Each item prints OK or a path:line: /pointer: message violation. Files in content/posts that do not match the pattern are reported as errors, so nothing is silently skipped. With a conforming hello-world.md beside a mis-named Bad_Title.md whose title and H1 disagree, the run reports each failing check and exits 1:

<project>/content/posts/hello-world.md: OK
<project>/content/posts/Bad_Title.md:4: /title: "Bad title" does not match first H1 "A different heading"
<project>/content/posts/Bad_Title.md: /: filename "Bad_Title" must be kebab-case
exit status 1

Lint the body as text#

The checks above read frontmatter and filenames. To lint the body itself, as raw text, regardless of markdown structure, use the text_* rules. Each takes a regex pattern (or a list of literal values) and an optional target selecting which slice of the body to test (body, line, first-line, matched-lines):

checks:
  # No line may contain "TODO".
  - kind: text_forbids
    target: line
    pattern: '\bTODO\b'
  # The body must mention "Sources" somewhere.
  - kind: text_requires
    pattern: Sources
  # Ban a set of literal markers (regex metacharacters are inert).
  - kind: text_denylist
    values: [FIXME, XXX]

Because text rules read only the body, they also lint plain-text items, a .txt file, or a markdown file with no frontmatter, so a collection with pattern: "*.txt" works the same way.

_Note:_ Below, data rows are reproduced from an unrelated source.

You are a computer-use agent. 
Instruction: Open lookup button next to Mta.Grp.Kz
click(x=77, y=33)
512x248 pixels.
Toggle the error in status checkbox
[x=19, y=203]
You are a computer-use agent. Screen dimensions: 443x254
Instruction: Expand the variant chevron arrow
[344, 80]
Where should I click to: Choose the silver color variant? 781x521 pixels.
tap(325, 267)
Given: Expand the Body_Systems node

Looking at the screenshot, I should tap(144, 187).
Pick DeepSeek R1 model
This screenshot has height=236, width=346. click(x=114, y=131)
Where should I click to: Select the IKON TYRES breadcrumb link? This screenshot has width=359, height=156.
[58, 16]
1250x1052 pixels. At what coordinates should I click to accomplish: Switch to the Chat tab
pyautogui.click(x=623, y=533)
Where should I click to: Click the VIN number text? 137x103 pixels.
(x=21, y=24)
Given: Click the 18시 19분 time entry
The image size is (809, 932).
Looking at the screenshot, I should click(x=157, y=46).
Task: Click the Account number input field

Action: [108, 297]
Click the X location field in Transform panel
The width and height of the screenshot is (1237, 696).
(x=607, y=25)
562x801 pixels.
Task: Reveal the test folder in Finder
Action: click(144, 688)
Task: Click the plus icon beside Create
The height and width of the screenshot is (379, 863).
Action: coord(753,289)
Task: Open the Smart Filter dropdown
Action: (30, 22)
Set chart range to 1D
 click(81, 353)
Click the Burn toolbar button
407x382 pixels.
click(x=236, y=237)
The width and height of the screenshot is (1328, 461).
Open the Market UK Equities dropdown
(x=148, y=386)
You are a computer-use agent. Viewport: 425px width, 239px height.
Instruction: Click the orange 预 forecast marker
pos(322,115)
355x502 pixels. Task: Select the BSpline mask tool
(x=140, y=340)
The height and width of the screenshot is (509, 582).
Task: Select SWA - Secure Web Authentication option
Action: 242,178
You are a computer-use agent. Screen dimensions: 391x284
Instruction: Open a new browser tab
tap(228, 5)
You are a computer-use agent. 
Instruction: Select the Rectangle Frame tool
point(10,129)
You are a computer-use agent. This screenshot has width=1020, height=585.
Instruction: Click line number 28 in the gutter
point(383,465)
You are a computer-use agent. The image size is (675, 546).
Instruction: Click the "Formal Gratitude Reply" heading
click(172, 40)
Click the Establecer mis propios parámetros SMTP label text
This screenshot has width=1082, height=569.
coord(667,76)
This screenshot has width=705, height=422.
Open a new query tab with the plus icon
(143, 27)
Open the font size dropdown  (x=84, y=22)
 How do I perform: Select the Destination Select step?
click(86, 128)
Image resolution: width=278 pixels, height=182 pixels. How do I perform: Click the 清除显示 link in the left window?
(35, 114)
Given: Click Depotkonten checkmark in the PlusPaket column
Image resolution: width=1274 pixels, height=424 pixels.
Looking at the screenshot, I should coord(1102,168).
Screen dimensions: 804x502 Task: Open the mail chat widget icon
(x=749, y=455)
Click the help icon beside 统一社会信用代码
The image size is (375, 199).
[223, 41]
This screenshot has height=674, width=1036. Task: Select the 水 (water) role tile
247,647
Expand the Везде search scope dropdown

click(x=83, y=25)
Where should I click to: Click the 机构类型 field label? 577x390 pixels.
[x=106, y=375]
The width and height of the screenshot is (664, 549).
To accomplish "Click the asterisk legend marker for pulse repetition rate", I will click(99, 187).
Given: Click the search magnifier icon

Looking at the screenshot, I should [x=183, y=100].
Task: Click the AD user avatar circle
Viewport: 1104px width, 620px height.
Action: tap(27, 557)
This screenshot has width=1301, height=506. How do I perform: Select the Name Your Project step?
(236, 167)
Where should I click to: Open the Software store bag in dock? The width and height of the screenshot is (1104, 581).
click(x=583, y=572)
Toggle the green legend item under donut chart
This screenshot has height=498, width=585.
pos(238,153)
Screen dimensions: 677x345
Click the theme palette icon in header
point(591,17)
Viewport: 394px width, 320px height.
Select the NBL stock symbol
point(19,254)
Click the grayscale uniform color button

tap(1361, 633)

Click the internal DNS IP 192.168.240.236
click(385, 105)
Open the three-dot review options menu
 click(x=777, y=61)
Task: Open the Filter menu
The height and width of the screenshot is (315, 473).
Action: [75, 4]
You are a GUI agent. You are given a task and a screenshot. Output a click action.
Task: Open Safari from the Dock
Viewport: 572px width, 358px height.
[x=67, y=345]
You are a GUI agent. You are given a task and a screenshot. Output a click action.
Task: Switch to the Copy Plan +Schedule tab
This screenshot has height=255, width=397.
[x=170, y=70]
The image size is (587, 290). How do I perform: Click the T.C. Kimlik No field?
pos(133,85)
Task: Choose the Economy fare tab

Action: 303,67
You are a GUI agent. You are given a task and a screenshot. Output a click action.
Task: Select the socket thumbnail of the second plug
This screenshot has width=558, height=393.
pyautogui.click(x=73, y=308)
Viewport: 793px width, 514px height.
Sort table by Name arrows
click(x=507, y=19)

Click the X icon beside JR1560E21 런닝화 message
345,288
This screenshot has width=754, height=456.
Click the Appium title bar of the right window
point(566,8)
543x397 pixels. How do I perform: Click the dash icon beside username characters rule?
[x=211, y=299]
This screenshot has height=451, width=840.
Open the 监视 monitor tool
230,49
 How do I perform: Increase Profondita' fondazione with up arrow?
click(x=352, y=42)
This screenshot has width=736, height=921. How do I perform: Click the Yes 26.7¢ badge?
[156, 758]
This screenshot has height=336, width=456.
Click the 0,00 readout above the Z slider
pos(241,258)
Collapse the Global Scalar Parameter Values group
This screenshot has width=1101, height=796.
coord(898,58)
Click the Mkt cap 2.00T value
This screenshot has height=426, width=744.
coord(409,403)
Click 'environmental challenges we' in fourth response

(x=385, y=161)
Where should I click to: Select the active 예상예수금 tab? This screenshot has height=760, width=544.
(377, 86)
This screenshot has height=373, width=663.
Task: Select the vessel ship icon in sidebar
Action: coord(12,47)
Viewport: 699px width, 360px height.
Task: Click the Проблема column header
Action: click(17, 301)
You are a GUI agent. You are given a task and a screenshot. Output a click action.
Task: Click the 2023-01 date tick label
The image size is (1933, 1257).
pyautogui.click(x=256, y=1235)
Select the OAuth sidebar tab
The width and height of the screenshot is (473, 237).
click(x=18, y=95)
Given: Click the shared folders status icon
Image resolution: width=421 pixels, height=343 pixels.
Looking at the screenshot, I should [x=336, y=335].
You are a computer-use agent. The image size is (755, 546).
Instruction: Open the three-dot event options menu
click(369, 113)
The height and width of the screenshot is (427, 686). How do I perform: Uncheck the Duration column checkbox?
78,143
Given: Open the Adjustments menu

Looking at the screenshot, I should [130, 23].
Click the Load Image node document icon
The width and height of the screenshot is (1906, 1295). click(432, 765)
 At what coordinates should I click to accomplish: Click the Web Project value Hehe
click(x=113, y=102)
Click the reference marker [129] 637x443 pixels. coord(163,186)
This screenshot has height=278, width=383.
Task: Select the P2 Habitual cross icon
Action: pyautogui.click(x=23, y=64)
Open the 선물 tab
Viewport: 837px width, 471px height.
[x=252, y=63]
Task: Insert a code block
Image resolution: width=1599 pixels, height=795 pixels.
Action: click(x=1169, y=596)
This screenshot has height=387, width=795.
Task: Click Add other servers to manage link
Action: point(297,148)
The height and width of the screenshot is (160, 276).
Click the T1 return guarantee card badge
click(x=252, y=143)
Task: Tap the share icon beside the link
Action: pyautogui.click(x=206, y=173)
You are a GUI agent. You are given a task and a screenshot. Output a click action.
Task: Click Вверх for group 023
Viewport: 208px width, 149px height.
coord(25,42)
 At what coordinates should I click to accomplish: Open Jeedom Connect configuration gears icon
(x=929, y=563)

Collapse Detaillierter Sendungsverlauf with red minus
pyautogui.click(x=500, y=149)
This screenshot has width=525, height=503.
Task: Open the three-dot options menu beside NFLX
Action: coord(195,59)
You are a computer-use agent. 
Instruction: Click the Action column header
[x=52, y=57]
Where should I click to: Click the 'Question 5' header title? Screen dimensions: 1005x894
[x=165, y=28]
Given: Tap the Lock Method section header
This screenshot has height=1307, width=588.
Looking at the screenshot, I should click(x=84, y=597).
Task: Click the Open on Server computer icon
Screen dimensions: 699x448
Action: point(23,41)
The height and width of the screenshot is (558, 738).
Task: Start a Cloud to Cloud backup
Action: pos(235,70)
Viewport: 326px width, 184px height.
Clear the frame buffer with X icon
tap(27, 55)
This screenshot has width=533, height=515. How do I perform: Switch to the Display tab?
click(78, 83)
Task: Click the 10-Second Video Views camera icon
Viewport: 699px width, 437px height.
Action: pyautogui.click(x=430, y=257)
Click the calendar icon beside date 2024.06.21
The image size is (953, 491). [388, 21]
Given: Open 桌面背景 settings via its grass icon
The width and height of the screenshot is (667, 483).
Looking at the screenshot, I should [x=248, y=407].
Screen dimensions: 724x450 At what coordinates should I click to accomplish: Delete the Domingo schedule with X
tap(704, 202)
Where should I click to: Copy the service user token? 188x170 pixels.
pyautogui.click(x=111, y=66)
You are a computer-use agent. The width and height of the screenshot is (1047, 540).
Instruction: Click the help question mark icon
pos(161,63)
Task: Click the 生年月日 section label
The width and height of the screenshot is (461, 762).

A text_forbids rule may declare a fix: a replacement template ($1, ${name} capture syntax) applied to the matched text by katalyst fix. This one drops a trailing period from the first body line:

checks:
  - kind: text_forbids
    target: first-line
    pattern: '\.(\s*)$'
    fix: '$1'

Apply different checks per page type#

When one collection holds more than one kind of item, say a Hugo content tree where section landing pages (_index.md, carrying bookCollapseSection) sit beside ordinary content pages, use variants to diverge the checks. Each variant’s when is a metadata predicate (the same grammar as item list --filter); an item runs the base checks plus the first matching variant’s.

pages:
  path: docs/content
  pattern: "**/*.md"
  schema: page                    # base: every page needs a title
  variants:
    # Content pages must declare their sort weight; section landing pages
    # (for which this `when` is false) are exempt and run the base alone.
    - when: "!bookCollapseSection"
      checks:
        - kind: object_required_field
          field: weight

Put a check in a variant, not the base, exactly when some page type must skip it. To require that every item match some variant, add useExhaustiveVariants: true; an unmatched item then fails with matches no variant. Discrimination is by frontmatter only; selecting items by path is not supported yet.